WORK INSTRUCTION
Each line that contains the word "agent" is to be copied from the records below.
┌─ DATASET RECORDS
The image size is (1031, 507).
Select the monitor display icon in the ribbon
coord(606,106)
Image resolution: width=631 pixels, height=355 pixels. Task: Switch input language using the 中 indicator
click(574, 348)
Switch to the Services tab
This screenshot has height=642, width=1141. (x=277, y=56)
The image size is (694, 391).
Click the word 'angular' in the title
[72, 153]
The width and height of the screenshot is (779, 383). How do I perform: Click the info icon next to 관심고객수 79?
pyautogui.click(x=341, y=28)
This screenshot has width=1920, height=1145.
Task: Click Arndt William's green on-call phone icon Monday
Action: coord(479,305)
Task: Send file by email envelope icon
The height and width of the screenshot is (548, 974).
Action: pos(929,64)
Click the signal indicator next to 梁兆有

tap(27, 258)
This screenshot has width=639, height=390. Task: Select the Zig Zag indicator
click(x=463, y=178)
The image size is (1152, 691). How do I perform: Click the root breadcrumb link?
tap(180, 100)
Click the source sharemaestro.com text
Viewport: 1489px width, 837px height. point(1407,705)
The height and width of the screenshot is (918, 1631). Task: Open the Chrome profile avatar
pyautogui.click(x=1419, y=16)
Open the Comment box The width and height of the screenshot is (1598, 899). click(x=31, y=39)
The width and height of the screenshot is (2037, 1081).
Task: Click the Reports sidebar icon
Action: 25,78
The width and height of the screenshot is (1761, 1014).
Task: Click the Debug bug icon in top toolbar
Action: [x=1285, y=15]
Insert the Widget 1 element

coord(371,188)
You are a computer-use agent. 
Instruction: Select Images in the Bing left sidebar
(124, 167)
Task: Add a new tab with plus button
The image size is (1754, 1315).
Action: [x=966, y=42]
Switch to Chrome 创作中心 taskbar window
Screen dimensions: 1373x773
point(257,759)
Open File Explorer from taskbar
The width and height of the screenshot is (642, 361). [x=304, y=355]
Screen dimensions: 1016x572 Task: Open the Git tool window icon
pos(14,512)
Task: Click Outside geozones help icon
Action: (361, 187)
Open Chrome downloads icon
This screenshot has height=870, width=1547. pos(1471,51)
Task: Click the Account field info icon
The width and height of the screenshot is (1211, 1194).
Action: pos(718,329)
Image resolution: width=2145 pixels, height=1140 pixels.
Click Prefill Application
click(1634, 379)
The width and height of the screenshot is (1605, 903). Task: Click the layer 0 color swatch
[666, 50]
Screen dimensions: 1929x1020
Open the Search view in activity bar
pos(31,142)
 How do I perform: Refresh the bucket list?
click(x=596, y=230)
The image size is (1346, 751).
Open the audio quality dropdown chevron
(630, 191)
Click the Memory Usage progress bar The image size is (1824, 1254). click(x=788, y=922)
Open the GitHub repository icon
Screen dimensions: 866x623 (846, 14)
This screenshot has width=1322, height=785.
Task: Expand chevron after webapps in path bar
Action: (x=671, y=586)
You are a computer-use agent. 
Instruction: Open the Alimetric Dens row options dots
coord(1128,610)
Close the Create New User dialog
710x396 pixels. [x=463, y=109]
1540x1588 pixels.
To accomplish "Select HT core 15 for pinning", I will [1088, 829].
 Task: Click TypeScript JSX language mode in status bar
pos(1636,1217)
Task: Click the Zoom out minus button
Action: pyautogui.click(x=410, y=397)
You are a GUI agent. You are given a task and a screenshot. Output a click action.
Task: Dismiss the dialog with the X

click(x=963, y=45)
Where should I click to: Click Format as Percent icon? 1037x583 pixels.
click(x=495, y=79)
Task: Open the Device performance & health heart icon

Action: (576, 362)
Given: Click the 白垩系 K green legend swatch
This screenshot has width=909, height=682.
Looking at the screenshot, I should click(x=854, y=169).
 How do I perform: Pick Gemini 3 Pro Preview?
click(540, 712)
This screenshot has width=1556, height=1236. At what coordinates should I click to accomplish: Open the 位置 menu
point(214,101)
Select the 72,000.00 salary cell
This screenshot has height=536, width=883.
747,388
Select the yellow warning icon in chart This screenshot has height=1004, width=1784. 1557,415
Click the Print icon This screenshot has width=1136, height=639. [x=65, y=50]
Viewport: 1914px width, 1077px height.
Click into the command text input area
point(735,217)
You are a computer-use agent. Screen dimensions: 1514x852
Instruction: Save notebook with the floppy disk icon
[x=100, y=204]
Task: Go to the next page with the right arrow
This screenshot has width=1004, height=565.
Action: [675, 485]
└─
RESPONSE
You are a computer-use agent. 
You are a computer-use agent. 
You are a GUI agent. You are given a task and a screenshot. Output a click action.
You are a computer-use agent. Screen dimensions: 1514x852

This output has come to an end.